Abstract

Summary1. Host race formation is a common form of ecological speciation during which new populations that exploit a novel host (e.g. nutritional resource) experience divergent natural selection, causing adaptive divergence from the ancestral population. Typically, multiple selection pressures drive this divergence, suggesting that interactions among environmental effects may be critical during the speciation process.2. Host‐race‐forming phytophagous insects often experience divergent natural selection imposed by seasonality and nutritional environment, two factors likely to interact through their effects on growth and life‐history timing.

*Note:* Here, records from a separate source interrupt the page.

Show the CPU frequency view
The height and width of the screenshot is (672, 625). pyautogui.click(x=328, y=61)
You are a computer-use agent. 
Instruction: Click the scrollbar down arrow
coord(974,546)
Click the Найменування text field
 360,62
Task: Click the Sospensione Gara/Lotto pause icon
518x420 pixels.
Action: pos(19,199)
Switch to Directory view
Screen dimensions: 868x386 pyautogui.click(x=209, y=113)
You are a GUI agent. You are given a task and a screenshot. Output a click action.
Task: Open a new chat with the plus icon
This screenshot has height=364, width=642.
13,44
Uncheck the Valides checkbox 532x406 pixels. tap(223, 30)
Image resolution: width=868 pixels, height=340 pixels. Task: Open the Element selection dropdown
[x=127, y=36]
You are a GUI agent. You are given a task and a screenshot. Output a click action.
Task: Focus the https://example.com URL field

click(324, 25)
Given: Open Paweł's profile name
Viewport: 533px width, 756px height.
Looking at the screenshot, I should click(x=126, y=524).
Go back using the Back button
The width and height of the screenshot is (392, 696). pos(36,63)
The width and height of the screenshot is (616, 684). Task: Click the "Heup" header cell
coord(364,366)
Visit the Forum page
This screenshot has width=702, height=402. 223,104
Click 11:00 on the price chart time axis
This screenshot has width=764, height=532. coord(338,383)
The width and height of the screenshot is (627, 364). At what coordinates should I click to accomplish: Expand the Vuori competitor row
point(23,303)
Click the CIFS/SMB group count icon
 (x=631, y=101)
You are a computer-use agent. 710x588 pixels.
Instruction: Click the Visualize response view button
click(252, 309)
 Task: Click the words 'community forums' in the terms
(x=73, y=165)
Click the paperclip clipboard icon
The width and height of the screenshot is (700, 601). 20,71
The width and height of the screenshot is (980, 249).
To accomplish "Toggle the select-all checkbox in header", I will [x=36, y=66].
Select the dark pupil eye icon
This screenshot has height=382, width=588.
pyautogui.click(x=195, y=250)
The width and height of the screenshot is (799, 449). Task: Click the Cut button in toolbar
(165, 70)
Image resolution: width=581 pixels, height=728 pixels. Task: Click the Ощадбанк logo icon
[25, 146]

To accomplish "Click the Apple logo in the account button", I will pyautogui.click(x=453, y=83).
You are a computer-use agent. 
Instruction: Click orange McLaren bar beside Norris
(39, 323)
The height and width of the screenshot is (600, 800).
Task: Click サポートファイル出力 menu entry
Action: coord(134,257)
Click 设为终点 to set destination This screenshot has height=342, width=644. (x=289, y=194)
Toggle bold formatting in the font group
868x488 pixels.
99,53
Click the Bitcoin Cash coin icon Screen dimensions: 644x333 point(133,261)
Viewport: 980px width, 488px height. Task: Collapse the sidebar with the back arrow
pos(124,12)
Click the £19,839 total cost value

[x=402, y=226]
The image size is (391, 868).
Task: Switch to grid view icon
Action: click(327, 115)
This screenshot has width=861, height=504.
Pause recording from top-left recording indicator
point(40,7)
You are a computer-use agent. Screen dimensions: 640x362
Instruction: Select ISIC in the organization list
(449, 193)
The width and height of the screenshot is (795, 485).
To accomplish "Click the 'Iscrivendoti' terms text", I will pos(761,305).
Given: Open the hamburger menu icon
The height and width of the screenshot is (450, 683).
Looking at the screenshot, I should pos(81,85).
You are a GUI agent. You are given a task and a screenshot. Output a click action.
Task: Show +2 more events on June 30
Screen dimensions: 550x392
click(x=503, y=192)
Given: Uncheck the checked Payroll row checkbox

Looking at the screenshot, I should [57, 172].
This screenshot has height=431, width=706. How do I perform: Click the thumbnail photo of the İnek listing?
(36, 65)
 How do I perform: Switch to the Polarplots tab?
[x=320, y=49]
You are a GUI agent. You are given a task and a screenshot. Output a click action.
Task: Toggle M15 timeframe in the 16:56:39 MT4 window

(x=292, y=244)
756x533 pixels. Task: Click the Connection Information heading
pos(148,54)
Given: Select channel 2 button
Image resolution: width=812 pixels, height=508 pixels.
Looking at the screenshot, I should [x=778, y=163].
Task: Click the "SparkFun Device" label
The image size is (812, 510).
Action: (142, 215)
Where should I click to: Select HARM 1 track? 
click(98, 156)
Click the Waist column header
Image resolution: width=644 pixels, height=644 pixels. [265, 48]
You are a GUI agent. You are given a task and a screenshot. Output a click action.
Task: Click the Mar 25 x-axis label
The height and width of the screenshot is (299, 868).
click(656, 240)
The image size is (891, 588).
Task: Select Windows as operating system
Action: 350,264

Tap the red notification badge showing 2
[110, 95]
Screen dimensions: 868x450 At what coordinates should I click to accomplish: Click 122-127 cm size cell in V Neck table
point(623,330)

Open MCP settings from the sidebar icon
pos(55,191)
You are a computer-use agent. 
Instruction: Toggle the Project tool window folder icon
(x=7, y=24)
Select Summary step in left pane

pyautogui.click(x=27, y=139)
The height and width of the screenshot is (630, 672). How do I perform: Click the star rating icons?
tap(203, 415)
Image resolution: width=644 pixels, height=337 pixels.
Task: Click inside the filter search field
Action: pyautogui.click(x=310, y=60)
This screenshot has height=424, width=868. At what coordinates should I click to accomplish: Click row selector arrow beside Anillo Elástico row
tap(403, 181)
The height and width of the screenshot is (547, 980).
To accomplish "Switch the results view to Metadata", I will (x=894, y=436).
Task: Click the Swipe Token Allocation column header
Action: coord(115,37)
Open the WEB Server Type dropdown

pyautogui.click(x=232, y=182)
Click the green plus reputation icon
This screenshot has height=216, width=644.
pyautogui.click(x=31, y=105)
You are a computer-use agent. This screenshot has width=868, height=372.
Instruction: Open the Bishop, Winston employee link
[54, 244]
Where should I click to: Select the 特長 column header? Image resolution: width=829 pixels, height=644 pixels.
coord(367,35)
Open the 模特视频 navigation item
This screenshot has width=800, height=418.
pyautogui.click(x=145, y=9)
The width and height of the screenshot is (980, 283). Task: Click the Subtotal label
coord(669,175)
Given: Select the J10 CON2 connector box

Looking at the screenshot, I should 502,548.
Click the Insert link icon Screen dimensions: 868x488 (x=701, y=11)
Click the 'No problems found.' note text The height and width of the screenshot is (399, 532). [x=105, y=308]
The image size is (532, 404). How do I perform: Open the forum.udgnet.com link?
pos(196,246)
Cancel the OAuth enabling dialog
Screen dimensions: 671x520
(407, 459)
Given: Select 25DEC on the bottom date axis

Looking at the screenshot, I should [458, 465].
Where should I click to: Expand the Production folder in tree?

We tested for the presence of such an interaction in the apple maggot fly, Rhagoletis pomonella, asking whether nutritional effects interact with seasonality to determine overwintering success.3. We find evidence for such an interaction, wherein feeding on a novel host fruit actually mitigates the negative effects of novel seasonality. Feeding on apple (novel) compared to hawthorn (ancestral) fruit conferred greater fly lipid reserves the overwintering, diapause stage. Earlier, seasonal emergence characteristic of the apple host race imposes an overwintering survival cost. But feeding on apples offsets this cost, which confers greater pupal lipid reserves and consequently larger adult body size post‐winter. Seasonality and host fruit interact to determine fly lipid reserves, and host race differences in lipid content are maximized under the most stressful conditions typically experienced by the apple host race. F1 rearing and genetic association tests revealed no evidence for genetically based divergence in lipid content, suggesting that differences in lipid storage among the fly host races are driven primarily by the host fruit environment.4. Our results suggest that interactions between seasonality and host plant environment shape natural selection and therefore influence adaptive divergence during host race formation.